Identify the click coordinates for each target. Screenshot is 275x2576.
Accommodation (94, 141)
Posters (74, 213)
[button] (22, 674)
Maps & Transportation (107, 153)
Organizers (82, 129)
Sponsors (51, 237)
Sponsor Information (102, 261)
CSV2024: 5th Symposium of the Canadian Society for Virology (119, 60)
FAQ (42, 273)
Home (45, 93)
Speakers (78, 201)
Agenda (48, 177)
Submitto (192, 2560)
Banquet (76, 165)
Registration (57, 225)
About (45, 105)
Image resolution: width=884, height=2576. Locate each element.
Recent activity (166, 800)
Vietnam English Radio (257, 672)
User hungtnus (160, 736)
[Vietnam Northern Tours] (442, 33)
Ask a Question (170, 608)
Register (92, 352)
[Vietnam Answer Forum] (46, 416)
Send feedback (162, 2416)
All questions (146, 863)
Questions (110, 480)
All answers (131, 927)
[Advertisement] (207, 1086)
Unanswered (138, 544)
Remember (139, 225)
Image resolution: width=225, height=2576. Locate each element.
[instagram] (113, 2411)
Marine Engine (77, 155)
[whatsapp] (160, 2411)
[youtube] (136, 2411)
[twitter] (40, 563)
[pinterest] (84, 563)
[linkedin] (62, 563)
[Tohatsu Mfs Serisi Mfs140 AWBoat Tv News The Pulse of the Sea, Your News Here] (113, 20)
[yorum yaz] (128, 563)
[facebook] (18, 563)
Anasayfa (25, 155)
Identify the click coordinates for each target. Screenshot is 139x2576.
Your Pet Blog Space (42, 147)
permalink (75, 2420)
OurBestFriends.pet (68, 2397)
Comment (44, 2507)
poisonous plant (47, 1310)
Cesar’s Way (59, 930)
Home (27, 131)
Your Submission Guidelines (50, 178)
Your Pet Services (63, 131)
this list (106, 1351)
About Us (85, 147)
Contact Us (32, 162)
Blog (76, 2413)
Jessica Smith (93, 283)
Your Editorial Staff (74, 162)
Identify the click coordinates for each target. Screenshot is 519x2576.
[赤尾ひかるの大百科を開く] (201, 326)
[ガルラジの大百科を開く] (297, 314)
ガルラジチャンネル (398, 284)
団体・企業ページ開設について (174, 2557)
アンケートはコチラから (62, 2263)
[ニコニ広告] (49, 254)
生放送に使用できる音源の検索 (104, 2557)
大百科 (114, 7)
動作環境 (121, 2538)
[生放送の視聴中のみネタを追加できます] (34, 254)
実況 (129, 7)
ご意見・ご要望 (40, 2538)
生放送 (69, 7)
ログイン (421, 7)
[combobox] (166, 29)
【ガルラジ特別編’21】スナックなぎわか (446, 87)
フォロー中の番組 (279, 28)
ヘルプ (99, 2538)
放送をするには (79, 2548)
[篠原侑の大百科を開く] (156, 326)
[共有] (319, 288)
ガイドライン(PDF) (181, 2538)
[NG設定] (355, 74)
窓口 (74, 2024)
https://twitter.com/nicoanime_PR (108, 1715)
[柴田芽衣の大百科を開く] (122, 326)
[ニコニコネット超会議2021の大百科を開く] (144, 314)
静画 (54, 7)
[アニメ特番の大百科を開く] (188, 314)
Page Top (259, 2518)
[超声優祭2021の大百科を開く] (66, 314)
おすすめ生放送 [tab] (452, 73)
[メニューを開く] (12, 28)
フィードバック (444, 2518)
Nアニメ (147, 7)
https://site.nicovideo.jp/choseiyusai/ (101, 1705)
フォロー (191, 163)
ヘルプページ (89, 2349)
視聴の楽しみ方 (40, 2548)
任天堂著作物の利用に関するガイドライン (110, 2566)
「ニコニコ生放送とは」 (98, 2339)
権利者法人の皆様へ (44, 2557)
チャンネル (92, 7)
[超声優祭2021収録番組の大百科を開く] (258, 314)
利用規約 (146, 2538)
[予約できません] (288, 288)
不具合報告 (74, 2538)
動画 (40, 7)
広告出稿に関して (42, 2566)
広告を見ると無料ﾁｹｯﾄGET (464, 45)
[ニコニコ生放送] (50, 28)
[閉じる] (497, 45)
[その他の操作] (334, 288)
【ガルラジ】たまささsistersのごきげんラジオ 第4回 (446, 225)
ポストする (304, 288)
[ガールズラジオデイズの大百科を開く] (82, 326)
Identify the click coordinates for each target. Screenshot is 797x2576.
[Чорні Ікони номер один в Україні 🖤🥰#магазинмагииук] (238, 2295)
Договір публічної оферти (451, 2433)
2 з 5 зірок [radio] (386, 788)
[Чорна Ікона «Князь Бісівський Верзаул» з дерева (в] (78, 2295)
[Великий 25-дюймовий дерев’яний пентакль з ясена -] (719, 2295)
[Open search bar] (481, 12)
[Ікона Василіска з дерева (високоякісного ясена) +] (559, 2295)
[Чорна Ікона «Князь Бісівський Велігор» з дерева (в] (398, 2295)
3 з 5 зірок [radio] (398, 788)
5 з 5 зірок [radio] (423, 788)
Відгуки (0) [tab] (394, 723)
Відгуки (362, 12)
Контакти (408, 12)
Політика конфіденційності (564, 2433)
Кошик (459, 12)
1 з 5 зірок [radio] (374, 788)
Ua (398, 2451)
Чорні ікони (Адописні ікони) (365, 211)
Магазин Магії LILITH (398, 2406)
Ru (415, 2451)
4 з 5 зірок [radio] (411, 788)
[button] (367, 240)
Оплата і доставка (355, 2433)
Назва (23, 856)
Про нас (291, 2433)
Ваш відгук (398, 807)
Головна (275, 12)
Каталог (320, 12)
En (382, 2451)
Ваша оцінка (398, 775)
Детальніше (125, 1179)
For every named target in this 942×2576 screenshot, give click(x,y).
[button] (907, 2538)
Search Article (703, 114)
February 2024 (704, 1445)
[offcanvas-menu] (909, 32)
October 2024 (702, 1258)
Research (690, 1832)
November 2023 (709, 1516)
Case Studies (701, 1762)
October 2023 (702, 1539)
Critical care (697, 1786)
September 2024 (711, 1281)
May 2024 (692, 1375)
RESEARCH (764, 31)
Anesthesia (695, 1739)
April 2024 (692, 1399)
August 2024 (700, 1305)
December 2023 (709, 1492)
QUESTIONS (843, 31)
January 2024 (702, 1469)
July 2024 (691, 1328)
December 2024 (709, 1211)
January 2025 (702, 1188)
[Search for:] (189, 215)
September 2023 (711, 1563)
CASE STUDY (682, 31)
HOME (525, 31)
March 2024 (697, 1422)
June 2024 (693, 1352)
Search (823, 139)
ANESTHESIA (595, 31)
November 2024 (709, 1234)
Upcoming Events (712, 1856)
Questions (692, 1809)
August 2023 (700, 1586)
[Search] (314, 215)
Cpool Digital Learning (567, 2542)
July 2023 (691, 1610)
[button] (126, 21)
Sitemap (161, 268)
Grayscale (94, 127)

- [WHAT IS NEEDED]
An exact copy of every line above is what this asks for.

- [PROBLEM SOLUTION]
Identify the click coordinates for each target. Screenshot is 275x2576.
Accommodation (94, 141)
Posters (74, 213)
[button] (22, 674)
Maps & Transportation (107, 153)
Organizers (82, 129)
Sponsors (51, 237)
Sponsor Information (102, 261)
CSV2024: 5th Symposium of the Canadian Society for Virology (119, 60)
FAQ (42, 273)
Home (45, 93)
Speakers (78, 201)
Agenda (48, 177)
Submitto (192, 2560)
Banquet (76, 165)
Registration (57, 225)
About (45, 105)
Image resolution: width=884, height=2576. Locate each element.
Recent activity (166, 800)
Vietnam English Radio (257, 672)
User hungtnus (160, 736)
[Vietnam Northern Tours] (442, 33)
Ask a Question (170, 608)
Register (92, 352)
[Vietnam Answer Forum] (46, 416)
Send feedback (162, 2416)
All questions (146, 863)
Questions (110, 480)
All answers (131, 927)
[Advertisement] (207, 1086)
Unanswered (138, 544)
Remember (139, 225)
Image resolution: width=225, height=2576. Locate each element.
[instagram] (113, 2411)
Marine Engine (77, 155)
[whatsapp] (160, 2411)
[youtube] (136, 2411)
[twitter] (40, 563)
[pinterest] (84, 563)
[linkedin] (62, 563)
[Tohatsu Mfs Serisi Mfs140 AWBoat Tv News The Pulse of the Sea, Your News Here] (113, 20)
[yorum yaz] (128, 563)
[facebook] (18, 563)
Anasayfa (25, 155)
Identify the click coordinates for each target. Screenshot is 139x2576.
Your Pet Blog Space (42, 147)
permalink (75, 2420)
OurBestFriends.pet (68, 2397)
Comment (44, 2507)
poisonous plant (47, 1310)
Cesar’s Way (59, 930)
Home (27, 131)
Your Submission Guidelines (50, 178)
Your Pet Services (63, 131)
this list (106, 1351)
About Us (85, 147)
Contact Us (32, 162)
Blog (76, 2413)
Jessica Smith (93, 283)
Your Editorial Staff (74, 162)
Identify the click coordinates for each target. Screenshot is 519x2576.
[赤尾ひかるの大百科を開く] (201, 326)
[ガルラジの大百科を開く] (297, 314)
ガルラジチャンネル (398, 284)
団体・企業ページ開設について (174, 2557)
アンケートはコチラから (62, 2263)
[ニコニ広告] (49, 254)
生放送に使用できる音源の検索 (104, 2557)
大百科 (114, 7)
動作環境 (121, 2538)
[生放送の視聴中のみネタを追加できます] (34, 254)
実況 (129, 7)
ご意見・ご要望 (40, 2538)
生放送 (69, 7)
ログイン (421, 7)
[combobox] (166, 29)
【ガルラジ特別編’21】スナックなぎわか (446, 87)
フォロー中の番組 (279, 28)
ヘルプ (99, 2538)
放送をするには (79, 2548)
[篠原侑の大百科を開く] (156, 326)
[共有] (319, 288)
ガイドライン(PDF) (181, 2538)
[NG設定] (355, 74)
窓口 (74, 2024)
https://twitter.com/nicoanime_PR (108, 1715)
[柴田芽衣の大百科を開く] (122, 326)
[ニコニコネット超会議2021の大百科を開く] (144, 314)
静画 (54, 7)
[アニメ特番の大百科を開く] (188, 314)
Page Top (259, 2518)
[超声優祭2021の大百科を開く] (66, 314)
おすすめ生放送 [tab] (452, 73)
[メニューを開く] (12, 28)
フィードバック (444, 2518)
Nアニメ (147, 7)
https://site.nicovideo.jp/choseiyusai/ (101, 1705)
フォロー (191, 163)
ヘルプページ (89, 2349)
視聴の楽しみ方 (40, 2548)
任天堂著作物の利用に関するガイドライン (110, 2566)
「ニコニコ生放送とは」 (98, 2339)
権利者法人の皆様へ (44, 2557)
チャンネル (92, 7)
[超声優祭2021収録番組の大百科を開く] (258, 314)
利用規約 (146, 2538)
[予約できません] (288, 288)
不具合報告 (74, 2538)
動画 (40, 7)
広告出稿に関して (42, 2566)
広告を見ると無料ﾁｹｯﾄGET (464, 45)
[ニコニコ生放送] (50, 28)
[閉じる] (497, 45)
[その他の操作] (334, 288)
【ガルラジ】たまささsistersのごきげんラジオ 第4回 (446, 225)
ポストする (304, 288)
[ガールズラジオデイズの大百科を開く] (82, 326)
Identify the click coordinates for each target. Screenshot is 797x2576.
[Чорні Ікони номер один в Україні 🖤🥰#магазинмагииук] (238, 2295)
Договір публічної оферти (451, 2433)
2 з 5 зірок [radio] (386, 788)
[Чорна Ікона «Князь Бісівський Верзаул» з дерева (в] (78, 2295)
[Великий 25-дюймовий дерев’яний пентакль з ясена -] (719, 2295)
[Open search bar] (481, 12)
[Ікона Василіска з дерева (високоякісного ясена) +] (559, 2295)
[Чорна Ікона «Князь Бісівський Велігор» з дерева (в] (398, 2295)
3 з 5 зірок [radio] (398, 788)
5 з 5 зірок [radio] (423, 788)
Відгуки (0) [tab] (394, 723)
Відгуки (362, 12)
Контакти (408, 12)
Політика конфіденційності (564, 2433)
Кошик (459, 12)
1 з 5 зірок [radio] (374, 788)
Ua (398, 2451)
Чорні ікони (Адописні ікони) (365, 211)
Магазин Магії LILITH (398, 2406)
Ru (415, 2451)
4 з 5 зірок [radio] (411, 788)
[button] (367, 240)
Оплата і доставка (355, 2433)
Назва (23, 856)
Про нас (291, 2433)
Ваш відгук (398, 807)
Головна (275, 12)
Каталог (320, 12)
En (382, 2451)
Ваша оцінка (398, 775)
Детальніше (125, 1179)
For every named target in this 942×2576 screenshot, give click(x,y).
[button] (907, 2538)
Search Article (703, 114)
February 2024 (704, 1445)
[offcanvas-menu] (909, 32)
October 2024 (702, 1258)
Research (690, 1832)
November 2023 (709, 1516)
Case Studies (701, 1762)
October 2023 (702, 1539)
Critical care (697, 1786)
September 2024 (711, 1281)
May 2024 (692, 1375)
RESEARCH (764, 31)
Anesthesia (695, 1739)
April 2024 (692, 1399)
August 2024 (700, 1305)
December 2023 (709, 1492)
QUESTIONS (843, 31)
January 2024 (702, 1469)
July 2024 (691, 1328)
December 2024 (709, 1211)
January 2025 (702, 1188)
[Search for:] (189, 215)
September 2023 (711, 1563)
CASE STUDY (682, 31)
HOME (525, 31)
March 2024 (697, 1422)
June 2024 (693, 1352)
Search (823, 139)
ANESTHESIA (595, 31)
November 2024 (709, 1234)
Upcoming Events (712, 1856)
Questions (692, 1809)
August 2023 (700, 1586)
[Search] (314, 215)
Cpool Digital Learning (567, 2542)
July 2023 (691, 1610)
[button] (126, 21)
Sitemap (161, 268)
Grayscale (94, 127)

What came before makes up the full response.